Directions:
Rescale the material from the line containing "The width and" through the end of the material, writing every line out again, requests included. Multiply each click coordinate in the answers by 2.4 and round to whole numbers, halves up, and leave the pictures out.

Exercise material:
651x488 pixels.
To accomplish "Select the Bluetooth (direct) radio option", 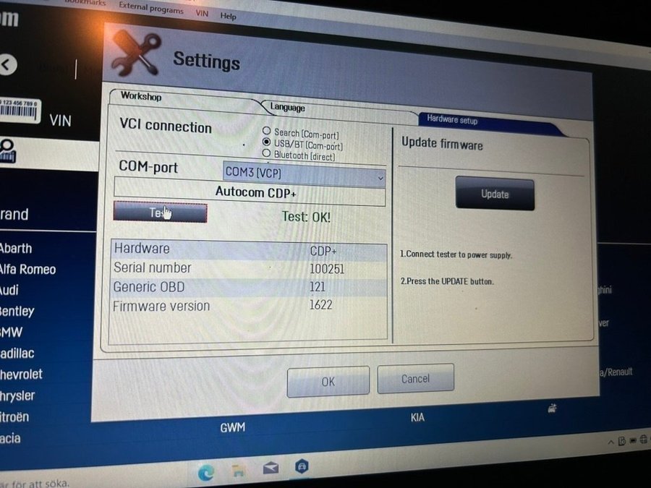I will click(x=266, y=153).
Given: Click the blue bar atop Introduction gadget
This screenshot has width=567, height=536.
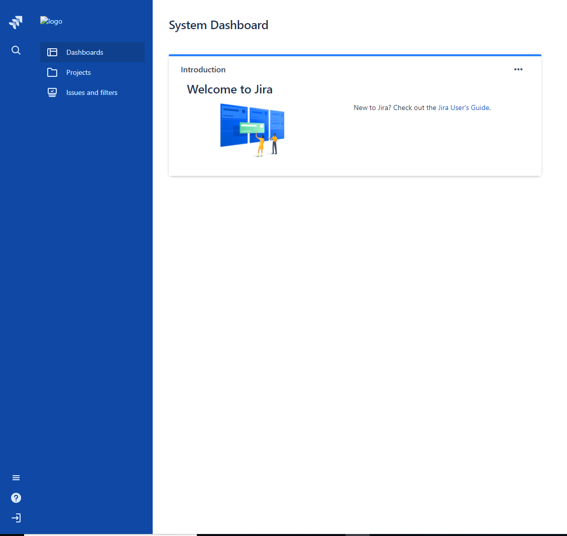Looking at the screenshot, I should pyautogui.click(x=355, y=55).
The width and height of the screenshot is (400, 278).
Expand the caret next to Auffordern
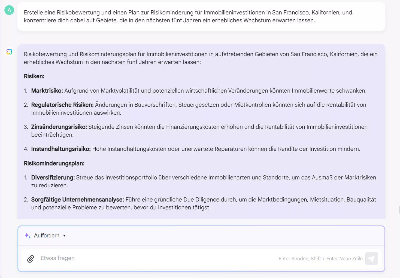pyautogui.click(x=65, y=236)
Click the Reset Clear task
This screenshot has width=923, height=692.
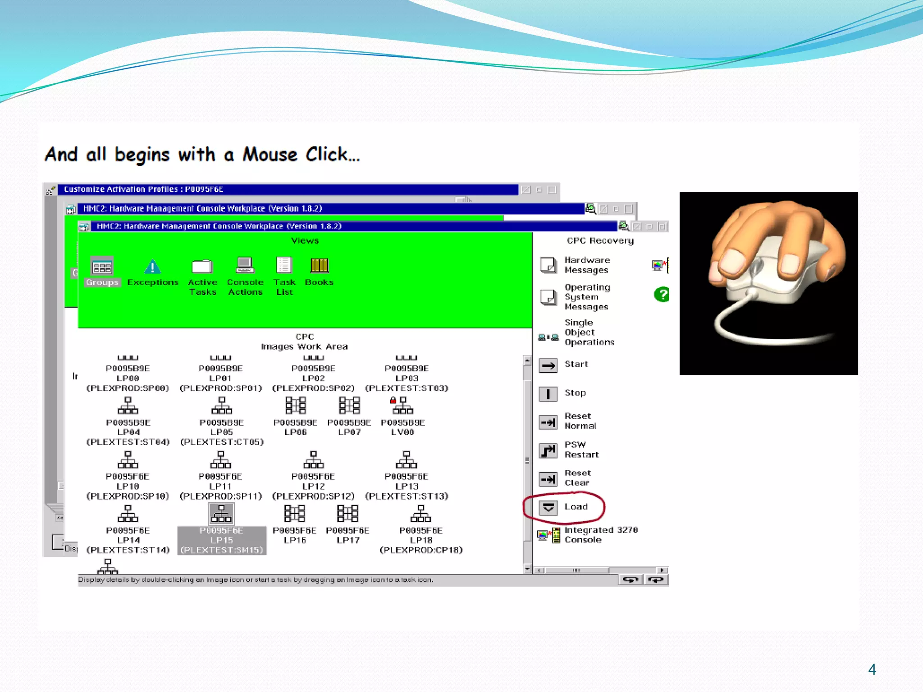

In response:
The width and height of the screenshot is (400, 278).
Expand the caret next to Auffordern
pyautogui.click(x=156, y=566)
Click the Reset Clear task
This screenshot has width=923, height=692.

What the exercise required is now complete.